◆ **Stored items**
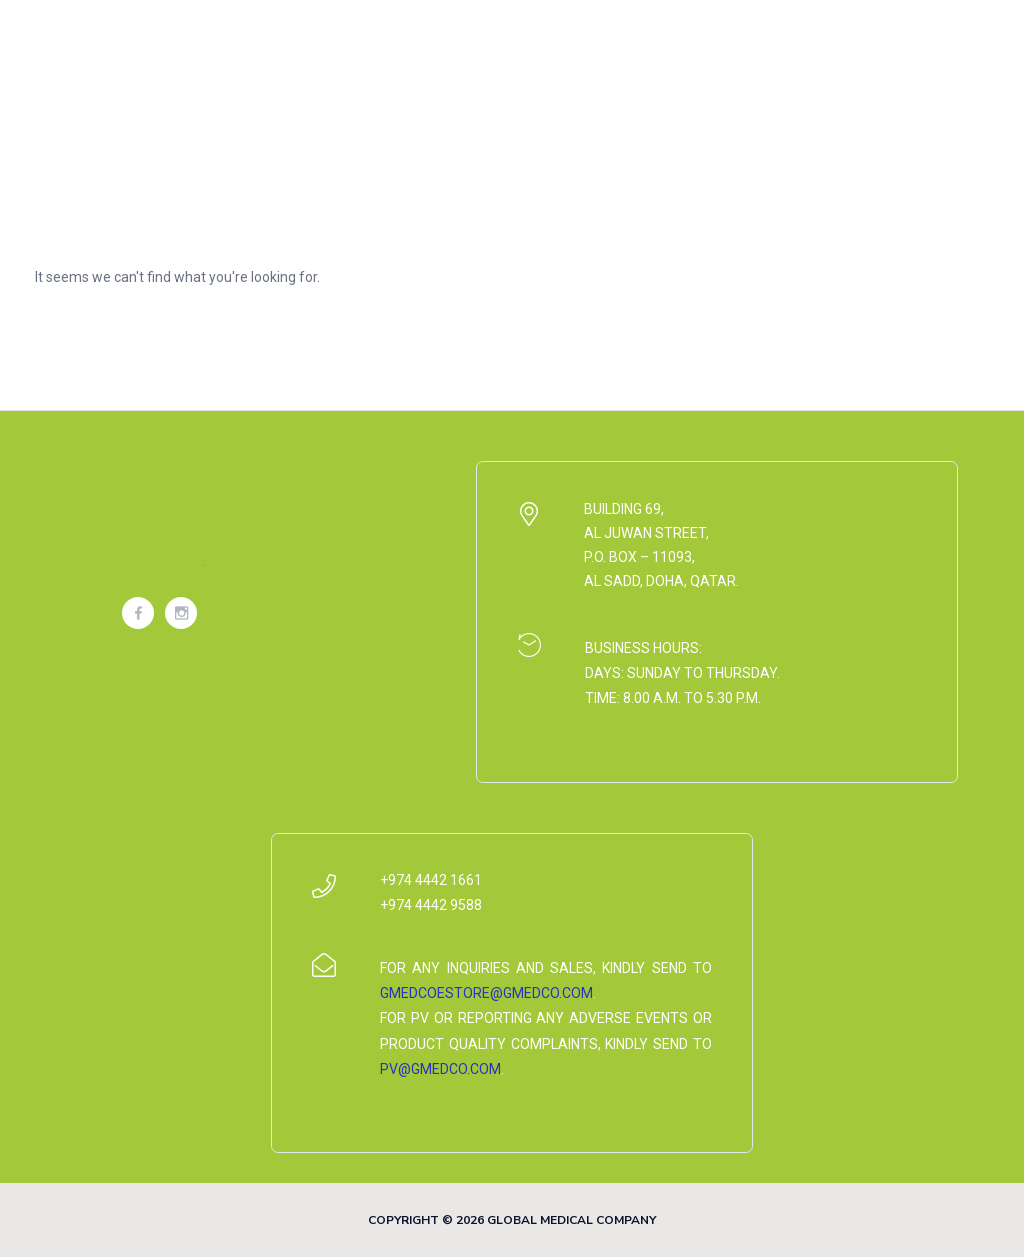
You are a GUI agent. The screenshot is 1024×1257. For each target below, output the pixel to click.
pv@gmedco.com (440, 1069)
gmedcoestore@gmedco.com (486, 993)
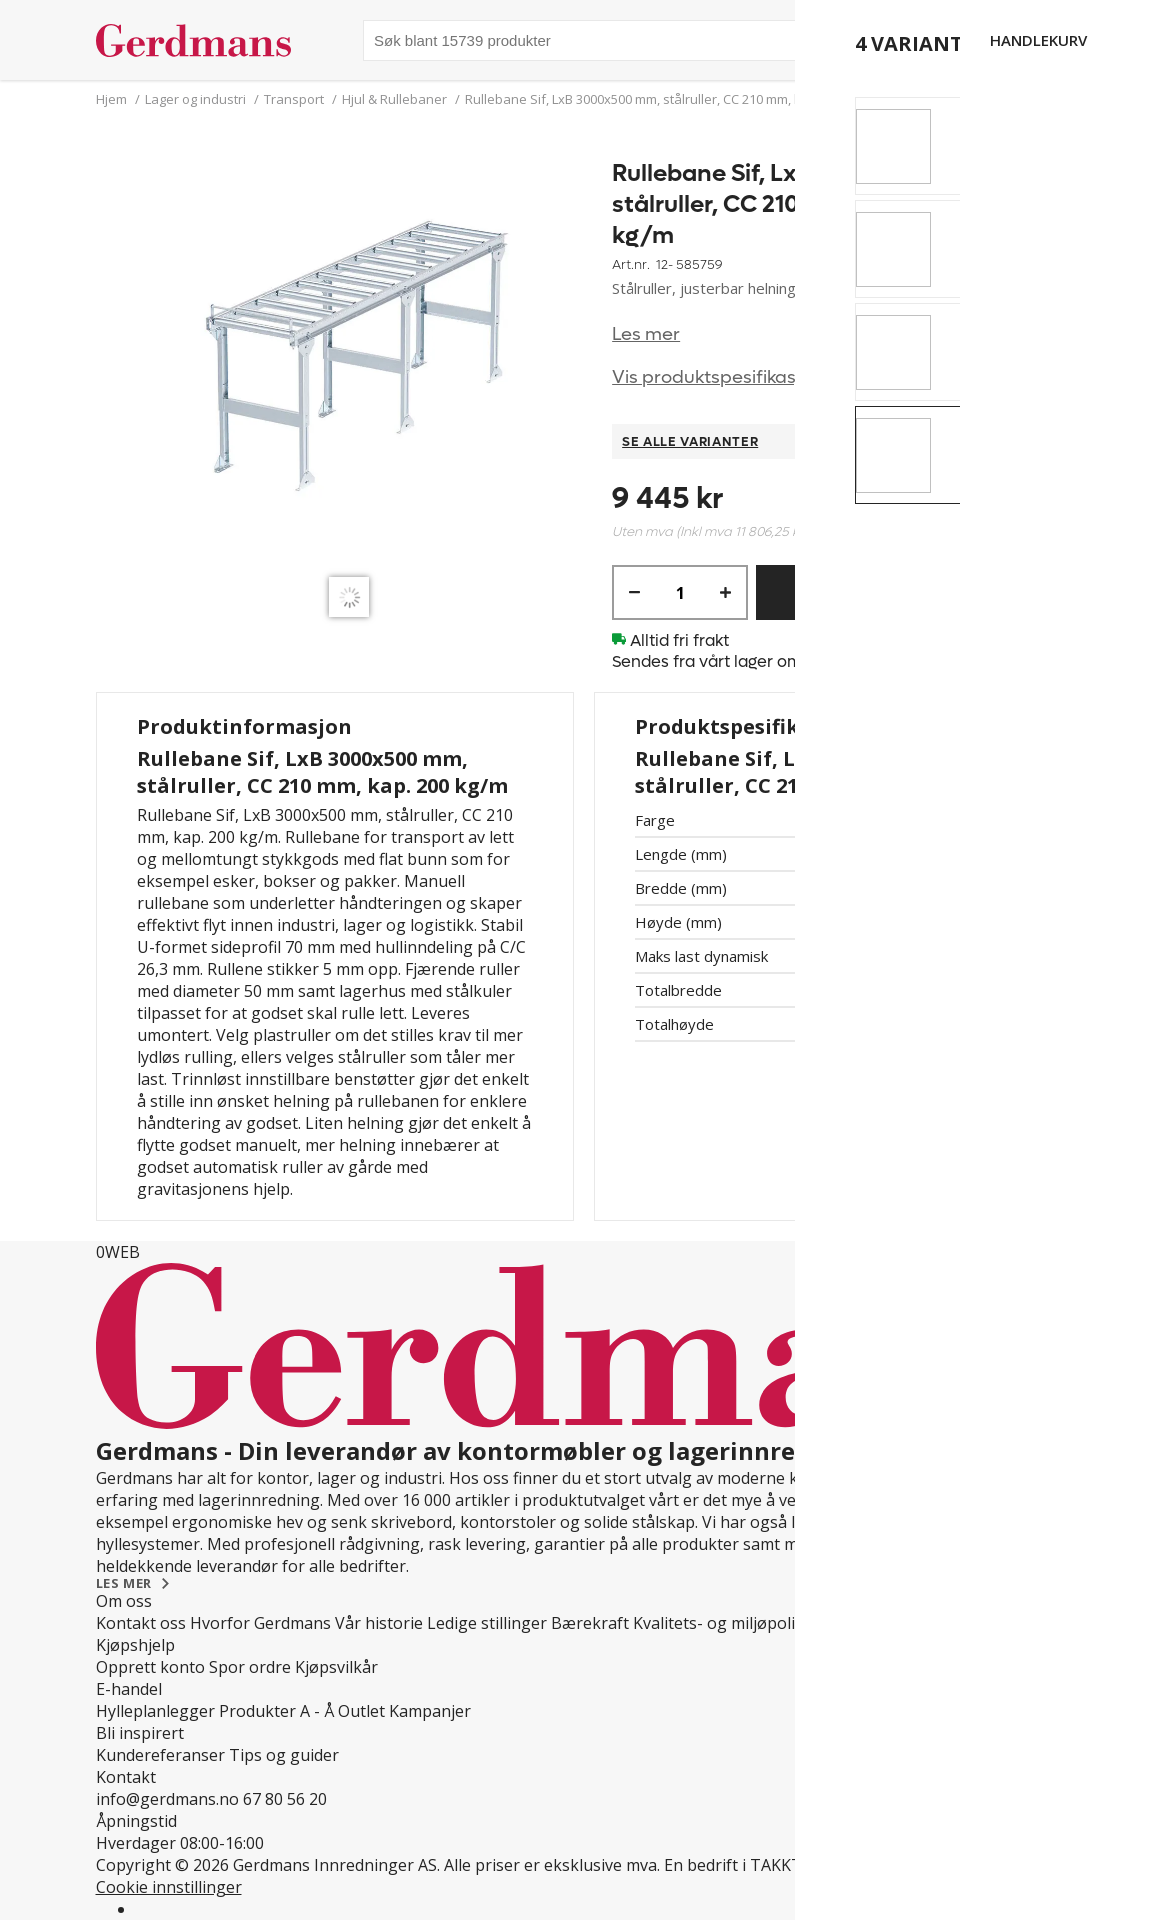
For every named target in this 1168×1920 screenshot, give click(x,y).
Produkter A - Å (276, 1711)
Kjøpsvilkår (336, 1667)
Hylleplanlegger (155, 1711)
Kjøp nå (886, 592)
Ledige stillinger (487, 1623)
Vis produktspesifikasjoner (726, 377)
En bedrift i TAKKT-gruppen (769, 1865)
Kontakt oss (141, 1623)
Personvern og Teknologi (910, 1623)
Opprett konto (150, 1667)
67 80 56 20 (285, 1799)
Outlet (361, 1711)
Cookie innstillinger (169, 1887)
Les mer (646, 334)
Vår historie (379, 1623)
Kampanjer (430, 1711)
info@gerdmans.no (167, 1799)
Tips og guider (284, 1755)
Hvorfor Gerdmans (260, 1623)
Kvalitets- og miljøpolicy (721, 1623)
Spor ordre (250, 1667)
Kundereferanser (160, 1755)
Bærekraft (590, 1623)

◆ **What you need to do**
List each of the lines above that contains the string "click".

◆ **Task response**
You are a GUI agent. The screenshot is 1024×1257. For each target below, output the pixel to click.
For every named target in this 1168×1920 screenshot, give click(x,y).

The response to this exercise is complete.